Honestly my mind boggles

feelingcrappy2019 · 22/06/2019 17:19

@OldAndWornOut He knew the kids before he even met my sister, so he's not being introduced to them as such. He has known the kids for years.

@AnyFucker What I meant was that things could develop when she is much, much older. But then how would you know if they are just father/daughter close or something else?

What if this is totally innocent and my sister gets rid of him and dates someone who dislikes her children?

OP posts:
ICanWearMyBoobsUpOrDown · 22/06/2019 17:19

She wouldn't want to break up with him unless there is some sort of evidence.

WHAT THE FUCK.

Evidence would mean her dd has been abused.

Actually disgusted by that.

justforthisnow · 22/06/2019 17:20

What "next guy that comes along"? Is she planning on a series of boyfriends to introduce to her children?

Hullabalooo · 22/06/2019 17:21

Sounds like grooming to me.
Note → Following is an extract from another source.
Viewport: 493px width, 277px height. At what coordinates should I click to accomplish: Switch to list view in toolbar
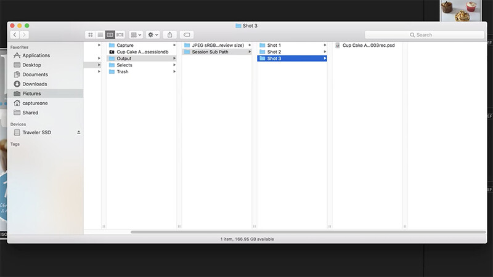coord(100,35)
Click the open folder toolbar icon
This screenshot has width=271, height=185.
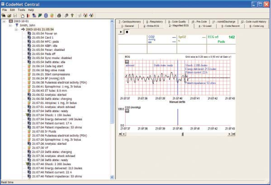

Has he actually targeted your sister because he wants to abuse your niece. Get him gone. He sounds creepily dangerous.

HepzibahGreen · 22/06/2019 17:22

We have instincts for a reason.
And .."things develop as she gets oder"??
Do you mean he could groom her until it becomes sexual abuse? Or is your sister more bothered about a perceived love rival? Envy(not envy)

feelingcrappy2019 · 22/06/2019 17:23

I think I am being misunderstood.

My question is this - how do you determine whether he is simply trying to be a great step father or an abuser? My sister and I are always untrusting of most people.

Those who are single with children, how do you gauge whether a new partner is a good step father or an abuser? That's what I am trying to ascertain.

OP posts:
feelingcrappy2019 · 22/06/2019 17:25

@Hullabalooo that's exactly what I am worried about. She would get rid of him in a flash, let's be honest. But how do you know whether you are being ridiculously untrusting of a bloke with your kids?

In all honesty, I wouldn't trust ANY new guy with my kids. But that's because of the way I am .

OP posts:
Pinkmouse6 · 22/06/2019 17:26

He’s a teacher so he’s had an enhanced DBS check, he also has children of his own. I’m not saying that means he’s definitely not a paedophile and if your sister has doubts, she should probably trust her instincts. I just think the chances are unlikely, maybe he just gets along with your niece because he was her teacher for a year? Seems far more likely to me...

Amibeingdaft81 · 22/06/2019 17:27

Op really I am wondering about you

There’s no neat formula.

Short of actually seeing something, it is all about instinct

PicsInRed · 22/06/2019 17:28

You cant determine it, until it's too late, which is when the Courts determine it.

Animal maternal instinct is there for a reason - to protect young from predators. Tell your sister to get on with protecting her young.

Jellybabies1234 · 22/06/2019 17:28

Google Cinderella syndrome.

Kids are many times more likely to come to harm at the hands of their mother’s BF than their father. I wouldn’t take the risk, personally.